Bootstrapping the cluster takes a few minutes. When the playbook finishes, you can see the cluster nodes come up using:
kubectl get nodes -w
If you want to add more workers simply run the worker-add playbook. Specify the desired number of worker nodes. The default cluster has 3 worker nodes. Below command adds 2 more for a total of 5.
ansible-playbook -e desired_num_worker_nodes=5 worker-add.yml
The cluster-upgrade playbook takes care of one by one updating Kubernetes on each of the nodes and restarting services as required. The upgrade does lead to a short unavailability of the apiserver due to the restart of the etcd members. Member restarts take a couple of retries before they succeed, this is caused by ports still being in use.
ansible-playbook cluster-upgrade.yml
The initial cluster consists of 3 master nodes and 3 worker nodes. Master nodes are pets, worker nodes are cattle. All nodes run CoreOS.
Master nodes run:
- infra-etcd2: Etcd2 cluster used for Flanneld overlay networking and Locksmithd
- flanneld: for the container overlay network
- locksmithd: to orchestrate automatic updates
- dockerd
- kubelet
- kubernetes-etcd2: Etcd2 cluster used for Kubernetes
- kube-apiserver
- kube-scheduler
- kube-controller-manager
- kube-proxy
Worker nodes run:
- flanneld: for the container overlay network
- locksmithd: to orchestrate automatic updates
- dockerd
- kubelet
- kube-proxy
- haproxy
- and your containers of course
Flanneld, Locksmithd, Docker, infra-etcd2 and the kubelet are started using Systemd. All other components most notably kubernetes-etcd2 and kube-* are started by the kubelet.
CoreOS is configured to do automatic updates. Locksmith is configured to make sure only one of the six cluster nodes reboots at the same time. It is also configured to ensure a maintenance window for master nodes between 4 and 5am and for worker nodes between 5 and 6am daily. Automatic updates only include the OS components that are part of CoreOS.
Cluster bootstrap includes the nginx-ingress-controller to make services available externally using ingress resources.
Haproxy on each worker node listens on 0.0.0.0:80
and 0.0.0.0:443
and
forwards TCP traffic to the ingress controller service.
Simply setup a wildcard DNS entry to point to the IPs of your worker nodes.
Kube-lego is supported by the nginx-ingress-controller but is not automatically installed.
Master and worker nodes each have their own security-groups and only open the required ports between nodes within the same group or between nodes of the other group respectively.
All nodes allow external SSH access. (Required for Ansible unless you use a bastion host.)
On top of the firewall rules enforced by the security groups, all components are configured to communicate via TLS using certificates.

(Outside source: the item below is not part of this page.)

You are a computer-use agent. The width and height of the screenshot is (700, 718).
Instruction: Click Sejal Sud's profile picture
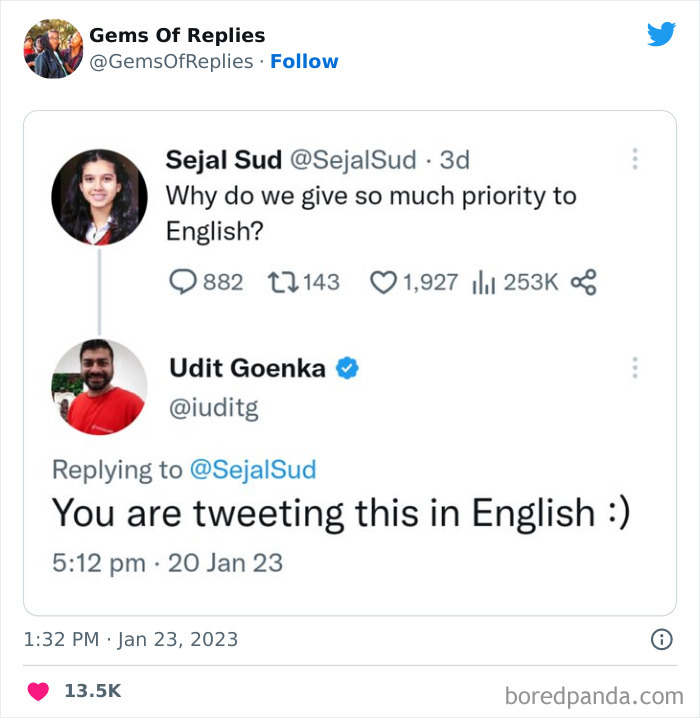click(99, 197)
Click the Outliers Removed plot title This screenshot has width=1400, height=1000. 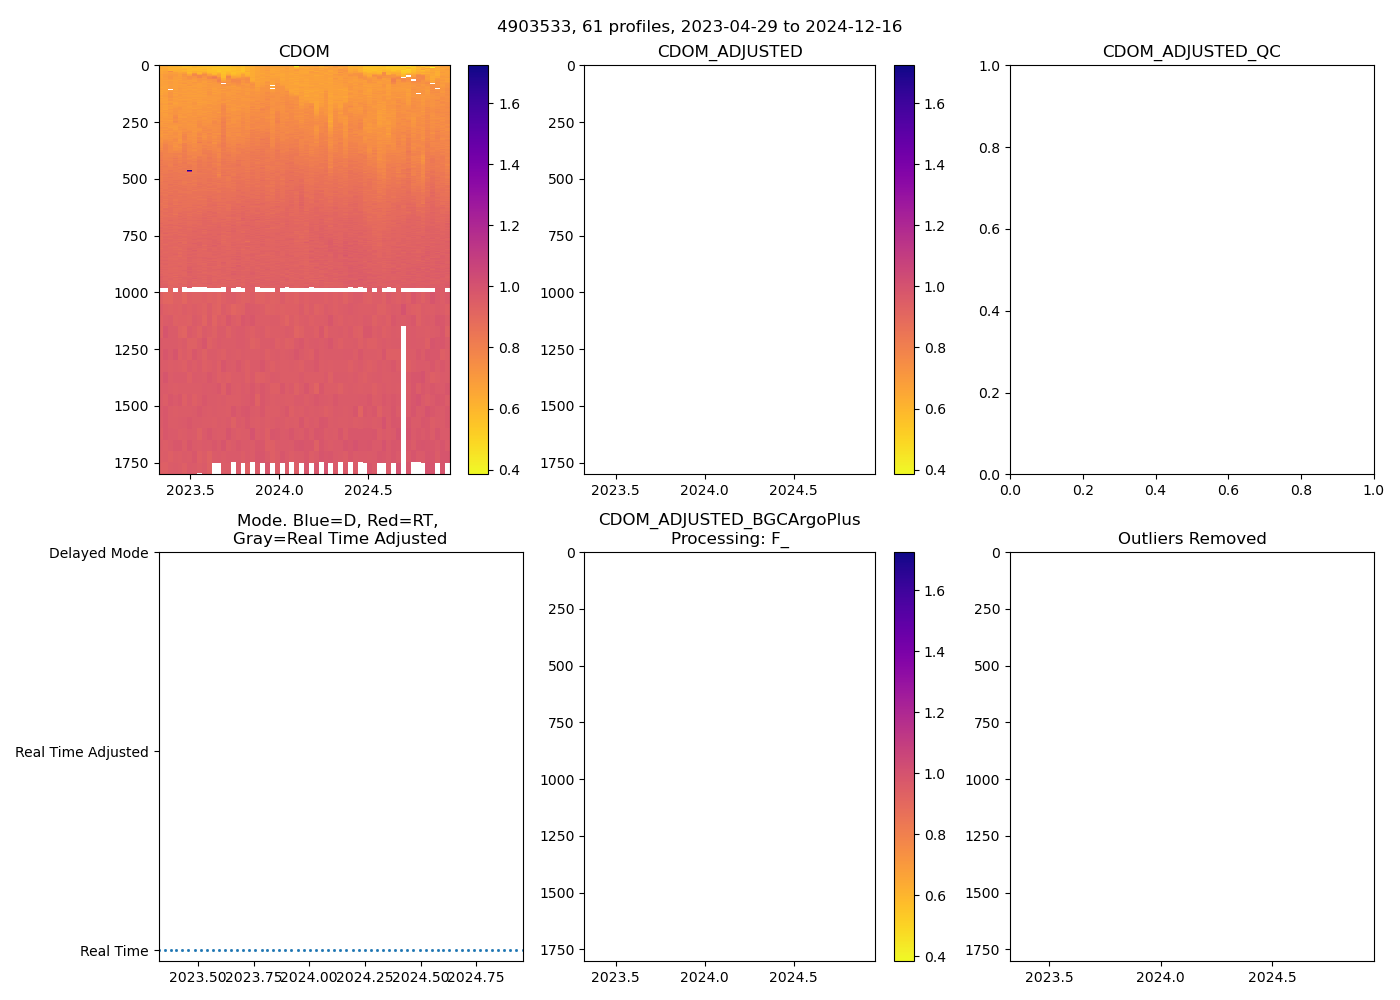point(1191,538)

The required certificate authorities and certificates are generated using cfssl automatically.
kubectl is configured to talk to the first master node via IP. If the first master node is unavailable, you need to update your kubectl config to talk to another master node or bring the master node back up. You can of course setup DNS A records for each one of your nodes and use a DNS name instead of the IP in your config.